To address these challenges, CAMALIOT “Application of Machine Learning Technology for GNSS IoT Data Fusion” will integrate IoT and traditional GNSS data sources leveraging on Big Data, Data Fusion and Machine Learning (ML) technologies to unleash innovation opportunities in GNSS science fields. CAMALIOT will extend current capabilities of the GNSS Science Support Centre (GSSC) , with IoT-enabled GNSS data processing pipelines to support several use cases.

Two parallel contracts have been launched to achieve CAMALIOT’s objectives:

Use Cases

By using an Agile approach, the consortium will develop such software infrastructure as an extension of the current GSSC architecture by focusing on its functional System Domains. The final architecture will extend the current GSSC in the fields of data ingestion, processing and analysis services by implementing the IoT components (including crowdsourcing app) and the ML models and pipeline. The validation of the system domain is conducted through different test cases, mainly focused on the selected GNSS Science use cases.

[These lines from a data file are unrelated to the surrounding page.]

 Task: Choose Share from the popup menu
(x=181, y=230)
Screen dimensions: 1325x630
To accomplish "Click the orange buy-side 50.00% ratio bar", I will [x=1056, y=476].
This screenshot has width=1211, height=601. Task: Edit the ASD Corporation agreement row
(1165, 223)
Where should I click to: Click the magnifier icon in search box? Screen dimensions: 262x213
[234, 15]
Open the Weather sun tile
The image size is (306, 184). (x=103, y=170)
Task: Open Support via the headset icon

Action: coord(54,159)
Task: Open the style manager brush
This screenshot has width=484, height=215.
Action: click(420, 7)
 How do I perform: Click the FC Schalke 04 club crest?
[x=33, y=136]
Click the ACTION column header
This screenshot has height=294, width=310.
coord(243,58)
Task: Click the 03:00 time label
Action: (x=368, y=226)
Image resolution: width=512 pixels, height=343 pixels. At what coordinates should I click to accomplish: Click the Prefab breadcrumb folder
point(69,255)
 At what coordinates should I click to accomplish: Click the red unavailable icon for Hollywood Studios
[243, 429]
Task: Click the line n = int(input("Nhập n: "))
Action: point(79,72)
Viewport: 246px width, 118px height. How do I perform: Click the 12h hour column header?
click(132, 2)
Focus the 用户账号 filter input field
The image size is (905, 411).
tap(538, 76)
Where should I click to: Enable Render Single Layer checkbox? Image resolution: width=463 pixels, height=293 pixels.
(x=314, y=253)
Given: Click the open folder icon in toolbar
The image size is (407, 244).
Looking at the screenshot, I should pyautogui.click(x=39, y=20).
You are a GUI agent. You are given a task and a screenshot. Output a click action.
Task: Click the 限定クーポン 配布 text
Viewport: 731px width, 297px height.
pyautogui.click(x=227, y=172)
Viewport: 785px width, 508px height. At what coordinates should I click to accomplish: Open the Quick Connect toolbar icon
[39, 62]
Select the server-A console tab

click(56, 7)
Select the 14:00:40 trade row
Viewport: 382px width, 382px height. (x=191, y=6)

The consortium will develop an Android app for the collection of raw GNSS data from smartphones. A crowdsourcing campaign will be launched, based on the concept of citizen science. In order to cope with the large amounts of GNSS data of heterogeneous quality, new processing methods will be developed that are highly automated and robust. For this purpose, specific ML algorithms will be designed, trained, and applied. Based on the GNSS results, two scientific use cases will be studied, the first focusing on the determination of tropospheric parameters to support weather forecasts on Earth, and the second one concerning the monitoring of space weather, important for satellite operations and communication.